Repeat nothing but the line containing "Image resolution: width=709" and the lines that follow it, up to and including the last line of the data below.

*** Begin section ***

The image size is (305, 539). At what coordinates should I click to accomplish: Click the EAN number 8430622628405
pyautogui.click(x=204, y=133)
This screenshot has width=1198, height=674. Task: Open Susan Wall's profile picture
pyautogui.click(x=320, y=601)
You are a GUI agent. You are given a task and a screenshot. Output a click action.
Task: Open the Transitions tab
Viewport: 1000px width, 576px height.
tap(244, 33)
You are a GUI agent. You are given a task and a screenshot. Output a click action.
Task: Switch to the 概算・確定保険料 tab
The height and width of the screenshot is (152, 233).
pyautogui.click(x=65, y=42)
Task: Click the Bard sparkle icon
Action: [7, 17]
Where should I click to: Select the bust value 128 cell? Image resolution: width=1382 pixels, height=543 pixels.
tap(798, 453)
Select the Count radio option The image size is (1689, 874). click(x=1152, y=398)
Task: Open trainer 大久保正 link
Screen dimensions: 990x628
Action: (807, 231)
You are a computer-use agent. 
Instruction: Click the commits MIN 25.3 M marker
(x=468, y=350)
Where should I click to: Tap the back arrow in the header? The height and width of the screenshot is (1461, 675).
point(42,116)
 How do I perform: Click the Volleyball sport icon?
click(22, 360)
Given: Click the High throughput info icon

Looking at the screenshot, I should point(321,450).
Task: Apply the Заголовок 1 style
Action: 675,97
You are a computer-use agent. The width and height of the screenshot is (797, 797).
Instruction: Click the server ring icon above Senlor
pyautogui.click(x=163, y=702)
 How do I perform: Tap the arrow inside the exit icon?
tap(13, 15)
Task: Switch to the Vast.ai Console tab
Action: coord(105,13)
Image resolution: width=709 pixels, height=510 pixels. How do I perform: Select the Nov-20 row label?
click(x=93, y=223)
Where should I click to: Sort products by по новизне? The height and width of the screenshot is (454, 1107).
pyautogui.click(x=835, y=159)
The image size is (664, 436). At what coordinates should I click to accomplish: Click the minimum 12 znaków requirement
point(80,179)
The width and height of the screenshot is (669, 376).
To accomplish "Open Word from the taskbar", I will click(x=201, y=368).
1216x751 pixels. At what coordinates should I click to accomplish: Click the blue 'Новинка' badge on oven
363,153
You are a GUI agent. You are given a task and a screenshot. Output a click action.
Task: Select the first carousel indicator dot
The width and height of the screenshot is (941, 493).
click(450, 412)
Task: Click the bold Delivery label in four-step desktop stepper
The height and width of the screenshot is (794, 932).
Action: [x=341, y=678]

*** End section ***

- [Reply to the task]
Image resolution: width=709 pixels, height=510 pixels. How do I perform: Select the Nov-20 row label?
click(x=93, y=223)
Where should I click to: Sort products by по новизне? The height and width of the screenshot is (454, 1107).
pyautogui.click(x=835, y=159)
The image size is (664, 436). At what coordinates should I click to accomplish: Click the minimum 12 znaków requirement
point(80,179)
The width and height of the screenshot is (669, 376).
To accomplish "Open Word from the taskbar", I will click(x=201, y=368).
1216x751 pixels. At what coordinates should I click to accomplish: Click the blue 'Новинка' badge on oven
363,153
You are a GUI agent. You are given a task and a screenshot. Output a click action.
Task: Select the first carousel indicator dot
The width and height of the screenshot is (941, 493).
click(450, 412)
Task: Click the bold Delivery label in four-step desktop stepper
The height and width of the screenshot is (794, 932).
Action: [x=341, y=678]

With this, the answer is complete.